Allègement du confinement: le Pr Delfraissy pose des conditions, l'Académie émet des réserves

Par
Elsa Bellanger -
Publié le 16/04/2020

Crédit photo : S.Toubon

Si l’annonce par Emmanuel Macron d’un allègement du confinement à partir du 11 mai a pu susciter l’espoir, le Pr Jean-François Delfraissy, président du Conseil scientifique qui conseille les autorités pendant la pandémie, a posé des conditions.

Selon lui, 18 millions de personnes à risque « de développer une forme grave » ne seront pas concernées, soit les personnes « d'un certain âge, dont je suis, au-dessus de 65 ou de 70 ans », les personnes ayant des affections de longue durée, ainsi que « des sujets jeunes ayant une pathologie, mais aussi obèses », a-t-il précisé, mercredi, devant la commission des lois du Sénat.

Un déconfinement conditionné

Pour les autres, certains « pré-requis opérationnels et techniques » devront être réunis. « Je suis extrêmement clair : si on n'a pas les pré-requis, il faut rester confinés, a-t-il ajouté. S'il faut retarder de quelques jours parce qu'on n'est pas prêt, il faudra retarder de quelques jours ». Parmi les conditions nécessaires, le Pr Delfraissy a cité la disponibilité de tests de dépistage en nombre suffisant, la mise en place d'un système de traçage des contacts des nouveaux cas identifiés, mais aussi la définition de la prise en charge des nouvelles contaminations (isolement à domicile ou dans des chambres d’hôtels dédiés).

Selon les estimations, entre « 10 000 et 15 000 nouvelles contaminations » par jour pourraient être enregistrées à partir de la mi-mai ou de la fin mai, a-t-il rappelé, soulignant que la prise en charge des nouveaux contaminés et le traçage des cas contacts nécessitent du personnel.
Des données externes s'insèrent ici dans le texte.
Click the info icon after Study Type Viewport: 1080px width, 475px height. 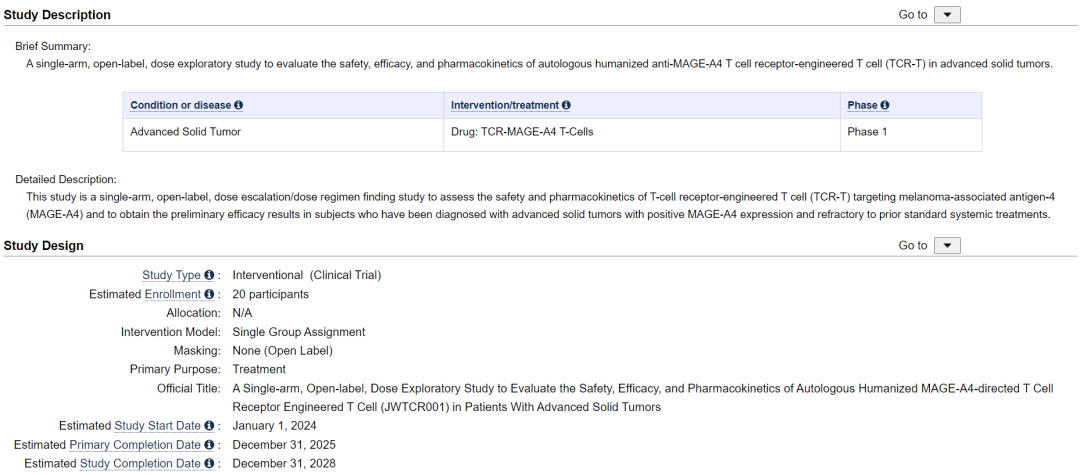[x=210, y=275]
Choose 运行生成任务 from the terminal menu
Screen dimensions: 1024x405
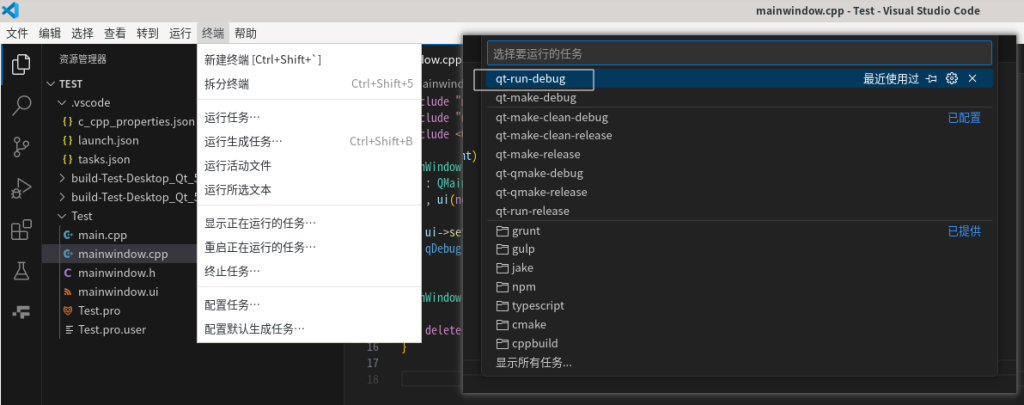(243, 141)
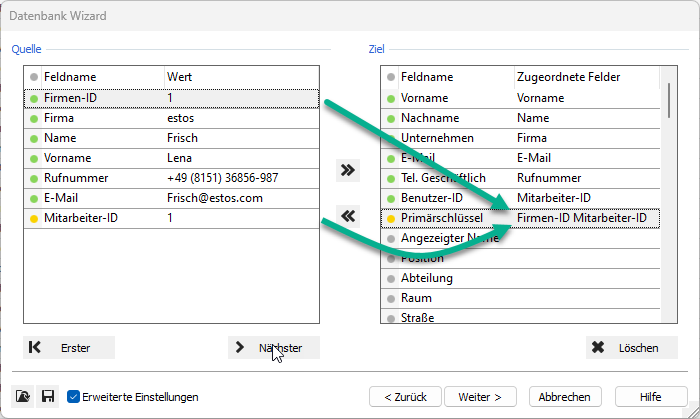Click the yellow dot beside Primärschlüssel
The image size is (700, 419).
click(x=391, y=218)
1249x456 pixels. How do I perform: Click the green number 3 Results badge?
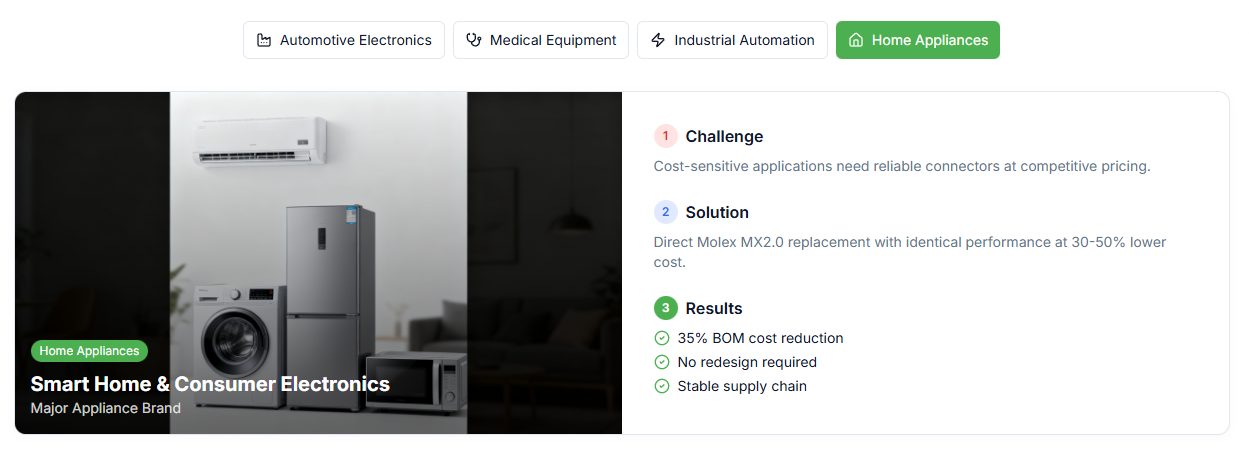666,308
En Corée du Sud, une « brigade de 20 000 personnes » est en charge de ces opérations : « C'est de l'humain qu'il y a derrière. Et on ne l'a pas en France et si on ne l'a pas, ça ne marchera pas », a-t-il estimé, évoquant un chiffre de 30 000 personnes nécessaires pour une telle « brigade » en France.

Mais, outre les nuances apportées par le conseil scientifique, d'autres réactions aux annonces du président de la République se sont faites entendre. L’Académie de médecine s’alarme des conséquences d’un déconfinement partiel de la population. « La tentation simplificatrice consistant à gérer cet épisode par tranches d’âge (hypothèse déjà écartée par l’Académie) et à imposer aux personnes âgées, au nom de leur propre protection, de rester confinées n’est pas satisfaisante, avertit l’institution. Les souffrances morales induites ne doivent pas être sous-estimées. »

Pas de citoyens de second rang, avertit l’Académie

Selon l’Académie, la catégorisation de la population porte atteinte à plusieurs « principes élémentaires d’humanisme ». « Si l’idée de déconfiner les seniors en dernier repose sur le souhait de les protéger, elle tend à en faire des citoyens de second rang », pointe ainsi l’Académie, soulignant que « l’amalgame entre personnes âgées, personnes en situation de handicap et personnes affectées par des maladies chroniques (…) peut être très mal vécu par les personnes humaines ainsi cataloguées ».

De plus, la population des seniors ne renvoie pas à une réalité unifiée : certains sont dépendants et en EHPAD ou à domicile avec une assistance, d’autres sont actifs et remplissent un rôle social (bénévolat associatif, garde des petits-enfants, etc.).

Une autre difficulté relève des critères d’une catégorisation : « Quel âge limite ? Quelles maladies chroniques ? Quel degré de sévérité ? Quels handicaps ? Comment évaluer le risque encouru individuellement face à l’infinie diversité des situations cliniques particulières ? », interroge l’Académie.

Le choix doit revenir au patient, dont le consentement doit être respecté contre « toute réglementation contraignante et arbitraire » : « vaut-il mieux prendre un risque contrôlé en respectant les gestes barrières pour vivre avec les autres, ou s’étioler dans une solitude sans espoir ? Un tel choix appartient à chacun », insiste l’institution, qui en appelle à la « solidarité intergénérationnelle » par le respect des règles d’hygiène et les mesures barrières (port d’un masque, notamment).